**WORK REQUIRED**
Show every line of the items below that contains the string "pixels", copied in full. Case counts.

**DATA**
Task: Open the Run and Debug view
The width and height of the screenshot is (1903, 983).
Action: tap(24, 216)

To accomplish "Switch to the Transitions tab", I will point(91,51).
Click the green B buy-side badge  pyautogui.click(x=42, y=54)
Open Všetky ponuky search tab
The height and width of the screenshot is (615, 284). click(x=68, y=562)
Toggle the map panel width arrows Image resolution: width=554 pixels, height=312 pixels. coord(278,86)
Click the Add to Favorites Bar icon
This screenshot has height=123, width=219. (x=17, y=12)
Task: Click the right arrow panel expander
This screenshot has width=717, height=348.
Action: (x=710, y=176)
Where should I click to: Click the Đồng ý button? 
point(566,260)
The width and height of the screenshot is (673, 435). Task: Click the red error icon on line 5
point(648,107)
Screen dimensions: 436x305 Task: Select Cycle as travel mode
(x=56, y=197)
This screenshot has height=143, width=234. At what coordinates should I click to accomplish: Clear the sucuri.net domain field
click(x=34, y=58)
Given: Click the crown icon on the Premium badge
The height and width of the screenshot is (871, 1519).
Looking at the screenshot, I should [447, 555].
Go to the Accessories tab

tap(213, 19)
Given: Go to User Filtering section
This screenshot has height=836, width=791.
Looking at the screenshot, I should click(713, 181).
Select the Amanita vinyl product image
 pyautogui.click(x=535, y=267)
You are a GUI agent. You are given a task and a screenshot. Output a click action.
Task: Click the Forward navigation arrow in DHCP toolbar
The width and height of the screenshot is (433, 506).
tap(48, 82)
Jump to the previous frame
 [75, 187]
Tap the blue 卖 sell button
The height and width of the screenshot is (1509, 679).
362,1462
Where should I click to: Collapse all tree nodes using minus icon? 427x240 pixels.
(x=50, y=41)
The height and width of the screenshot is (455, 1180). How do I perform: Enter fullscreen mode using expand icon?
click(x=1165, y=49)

**TASK ANSWER**
Toggle the map panel width arrows Image resolution: width=554 pixels, height=312 pixels. coord(278,86)
Where should I click to: Collapse all tree nodes using minus icon? 427x240 pixels.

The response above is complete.